Wow. Ugh. Blood, lust and more blood. This was not a book for me. The writing is really quite superb and I caught myself rereading sections with delight as I prepared for this review. The turn of phrase, descriptive language, active plot, interesting characters all work together to make this an excellent novel were it not for the sensuality, lust and blood that were deemed necessary (and probably are) to this type of novel. I just felt smothered by it – sickly fragrant syrup that I was drowning in.
There is much descriptive language and it is often a delight to roll particular phrases around the tongue and mull over in the mind. Some of these sentences are:
Enemies were about with sharp knives and blunt intentions. pg. 2
But now everything changed within me. The moon lost its place in the sky. There was another light edging into my horizon, and jealousy came like a storm to block it out. pg. 97
Trees rose higher here, clawing for the sky on either side, blocking out the moon’s glow. pg. 104
Four spires stabbed the moon…. pg 104
Many heroic and passionate knight scenes such as this one:
The only way to cope, I reasoned, was to remove myself from that horizon. And so I took another long ride around the entire property on my dark steed, quickly bringing him to a frothy sweat. pg. 97
His gloved hand was on his gold-busted sword. Leather armor wrapped his chest and thighs, same as mine. A goatee cupped his chin and joined his mustache but he’d shaved the rest of his face in the creek earlier, anticipating his ride into the estate, the arriving hero from abroad. Alec, the lover. Toma, the warrior. pg. 3
It is filled with sensuality that made me uncomfortable.
Caught staring, I turned. But everywhere I looked, I was surely staring. Though there was no overt sexuality on display here, the room was drenched in sensuality, in tracing fingers and weaving arms and smouldering looks that drew out the wildest imaginations, pg, 109
The dance resembled no movement I had ever seen – a twisting, twirling affair that might be better suited to dervishes than ladies and gentlemen. It was at once beautiful, even breathtaking, and terribly sensuous, in part because of the way the women were dressed in their tight-fitting leathers and boots. pg. 112
Bitten lips, blood drenched sheets, dark black eyes…. Too much for my comfort.

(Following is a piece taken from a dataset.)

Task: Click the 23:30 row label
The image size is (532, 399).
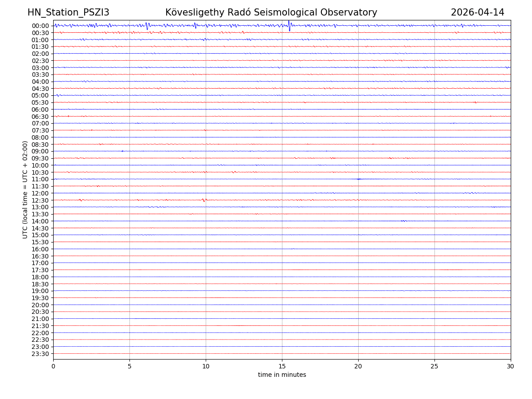Action: 40,354

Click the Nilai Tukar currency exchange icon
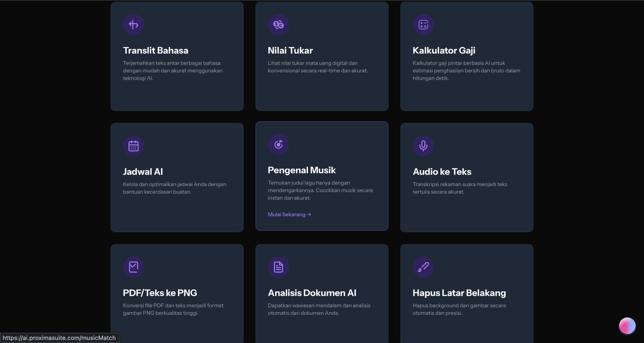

At about two thirds of the way through the book I was disappointed to see the plot revealing who these mysterious people really were. At this point, I kind of threw up my hands and shook my head – another book, Christian no less, in this expanding genre of popular fiction. It felt like a sell out to popular culture but having thought about it more why shouldn’t Christians have a voice here as well?
I also thought the plot reveal 2/3 of the way through was a way the author “dumbed” the book down spelling it out for those who hadn’t made the connections. I felt insulted at this.
Although having read one of the most popular in this unnamed genre, I have to say the writing in this Ted Dekkar book is considerably more mature, robust and eloquent. It was the language that kept me turning the pages when I felt like I was drowning in sensuality and blood. I really enjoyed the language, symbolism, and descriptive turns of phrase. If blood and sensuality do not bother you, then this book might be one to try. If you love good writing, then this is a great book to read.